• _Aim of the task_: What is needed is an exact copy of every entry below.

• _Supplied records_:
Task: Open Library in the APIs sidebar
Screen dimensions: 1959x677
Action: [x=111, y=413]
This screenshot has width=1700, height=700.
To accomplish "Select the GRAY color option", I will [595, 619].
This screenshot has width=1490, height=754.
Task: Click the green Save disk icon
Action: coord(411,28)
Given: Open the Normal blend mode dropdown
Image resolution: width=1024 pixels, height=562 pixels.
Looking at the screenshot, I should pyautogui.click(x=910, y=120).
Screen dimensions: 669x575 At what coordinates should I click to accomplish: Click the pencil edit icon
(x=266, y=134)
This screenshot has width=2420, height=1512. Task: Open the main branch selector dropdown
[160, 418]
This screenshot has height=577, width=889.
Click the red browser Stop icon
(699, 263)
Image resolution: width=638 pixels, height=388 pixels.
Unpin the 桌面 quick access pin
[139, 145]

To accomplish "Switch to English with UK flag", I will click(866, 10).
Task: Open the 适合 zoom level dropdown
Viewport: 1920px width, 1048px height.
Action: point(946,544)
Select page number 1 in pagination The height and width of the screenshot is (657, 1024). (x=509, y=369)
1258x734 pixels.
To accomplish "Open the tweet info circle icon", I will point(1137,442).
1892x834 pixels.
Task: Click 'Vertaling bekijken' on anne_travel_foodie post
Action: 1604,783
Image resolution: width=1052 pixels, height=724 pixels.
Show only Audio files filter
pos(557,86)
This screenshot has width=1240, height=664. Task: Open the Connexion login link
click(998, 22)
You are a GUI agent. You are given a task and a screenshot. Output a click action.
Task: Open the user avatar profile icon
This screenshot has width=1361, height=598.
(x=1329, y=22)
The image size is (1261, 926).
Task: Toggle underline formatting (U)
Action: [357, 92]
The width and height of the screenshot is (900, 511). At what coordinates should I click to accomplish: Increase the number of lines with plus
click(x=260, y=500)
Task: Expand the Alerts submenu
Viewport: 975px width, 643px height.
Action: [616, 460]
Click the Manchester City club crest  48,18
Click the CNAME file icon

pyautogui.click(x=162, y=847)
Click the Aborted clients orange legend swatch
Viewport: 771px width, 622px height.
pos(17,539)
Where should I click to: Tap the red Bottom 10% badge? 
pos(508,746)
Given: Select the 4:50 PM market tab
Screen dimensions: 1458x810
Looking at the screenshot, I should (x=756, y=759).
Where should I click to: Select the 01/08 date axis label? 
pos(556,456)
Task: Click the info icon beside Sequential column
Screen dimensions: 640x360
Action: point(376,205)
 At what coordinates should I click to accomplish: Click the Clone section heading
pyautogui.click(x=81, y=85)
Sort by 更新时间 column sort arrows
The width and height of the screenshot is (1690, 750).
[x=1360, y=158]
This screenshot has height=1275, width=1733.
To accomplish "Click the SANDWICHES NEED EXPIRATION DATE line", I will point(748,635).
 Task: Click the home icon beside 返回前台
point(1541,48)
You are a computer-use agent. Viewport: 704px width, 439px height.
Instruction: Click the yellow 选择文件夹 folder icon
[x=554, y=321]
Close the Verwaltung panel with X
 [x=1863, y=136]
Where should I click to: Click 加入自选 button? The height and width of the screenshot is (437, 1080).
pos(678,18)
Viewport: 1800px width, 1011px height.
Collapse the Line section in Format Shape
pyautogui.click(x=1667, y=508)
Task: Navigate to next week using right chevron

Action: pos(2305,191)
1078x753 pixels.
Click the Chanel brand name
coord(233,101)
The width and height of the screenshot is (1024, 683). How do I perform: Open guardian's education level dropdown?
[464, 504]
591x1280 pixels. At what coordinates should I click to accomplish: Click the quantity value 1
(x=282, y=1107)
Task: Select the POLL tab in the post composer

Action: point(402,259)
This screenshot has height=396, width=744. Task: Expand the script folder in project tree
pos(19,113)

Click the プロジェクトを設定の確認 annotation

• _Solution for this task_:
Task: Open Library in the APIs sidebar
Screen dimensions: 1959x677
Action: [x=111, y=413]
This screenshot has width=1700, height=700.
To accomplish "Select the GRAY color option", I will [595, 619].
This screenshot has width=1490, height=754.
Task: Click the green Save disk icon
Action: coord(411,28)
Given: Open the Normal blend mode dropdown
Image resolution: width=1024 pixels, height=562 pixels.
Looking at the screenshot, I should pyautogui.click(x=910, y=120).
Screen dimensions: 669x575 At what coordinates should I click to accomplish: Click the pencil edit icon
(x=266, y=134)
This screenshot has width=2420, height=1512. Task: Open the main branch selector dropdown
[160, 418]
This screenshot has height=577, width=889.
Click the red browser Stop icon
(699, 263)
Image resolution: width=638 pixels, height=388 pixels.
Unpin the 桌面 quick access pin
[139, 145]

To accomplish "Switch to English with UK flag", I will click(866, 10).
Task: Open the 适合 zoom level dropdown
Viewport: 1920px width, 1048px height.
Action: point(946,544)
Select page number 1 in pagination The height and width of the screenshot is (657, 1024). (x=509, y=369)
1258x734 pixels.
To accomplish "Open the tweet info circle icon", I will point(1137,442).
1892x834 pixels.
Task: Click 'Vertaling bekijken' on anne_travel_foodie post
Action: 1604,783
Image resolution: width=1052 pixels, height=724 pixels.
Show only Audio files filter
pos(557,86)
This screenshot has width=1240, height=664. Task: Open the Connexion login link
click(998, 22)
You are a GUI agent. You are given a task and a screenshot. Output a click action.
Task: Open the user avatar profile icon
This screenshot has width=1361, height=598.
(x=1329, y=22)
The image size is (1261, 926).
Task: Toggle underline formatting (U)
Action: [357, 92]
The width and height of the screenshot is (900, 511). At what coordinates should I click to accomplish: Increase the number of lines with plus
click(x=260, y=500)
Task: Expand the Alerts submenu
Viewport: 975px width, 643px height.
Action: [616, 460]
Click the Manchester City club crest  48,18
Click the CNAME file icon

pyautogui.click(x=162, y=847)
Click the Aborted clients orange legend swatch
Viewport: 771px width, 622px height.
pos(17,539)
Where should I click to: Tap the red Bottom 10% badge? 
pos(508,746)
Given: Select the 4:50 PM market tab
Screen dimensions: 1458x810
Looking at the screenshot, I should (x=756, y=759).
Where should I click to: Select the 01/08 date axis label? 
pos(556,456)
Task: Click the info icon beside Sequential column
Screen dimensions: 640x360
Action: point(376,205)
 At what coordinates should I click to accomplish: Click the Clone section heading
pyautogui.click(x=81, y=85)
Sort by 更新时间 column sort arrows
The width and height of the screenshot is (1690, 750).
[x=1360, y=158]
This screenshot has height=1275, width=1733.
To accomplish "Click the SANDWICHES NEED EXPIRATION DATE line", I will point(748,635).
 Task: Click the home icon beside 返回前台
point(1541,48)
You are a computer-use agent. Viewport: 704px width, 439px height.
Instruction: Click the yellow 选择文件夹 folder icon
[x=554, y=321]
Close the Verwaltung panel with X
 [x=1863, y=136]
Where should I click to: Click 加入自选 button? The height and width of the screenshot is (437, 1080).
pos(678,18)
Viewport: 1800px width, 1011px height.
Collapse the Line section in Format Shape
pyautogui.click(x=1667, y=508)
Task: Navigate to next week using right chevron

Action: pos(2305,191)
1078x753 pixels.
Click the Chanel brand name
coord(233,101)
The width and height of the screenshot is (1024, 683). How do I perform: Open guardian's education level dropdown?
[464, 504]
591x1280 pixels. At what coordinates should I click to accomplish: Click the quantity value 1
(x=282, y=1107)
Task: Select the POLL tab in the post composer

Action: point(402,259)
This screenshot has height=396, width=744. Task: Expand the script folder in project tree
pos(19,113)

Click the プロジェクトを設定の確認 annotation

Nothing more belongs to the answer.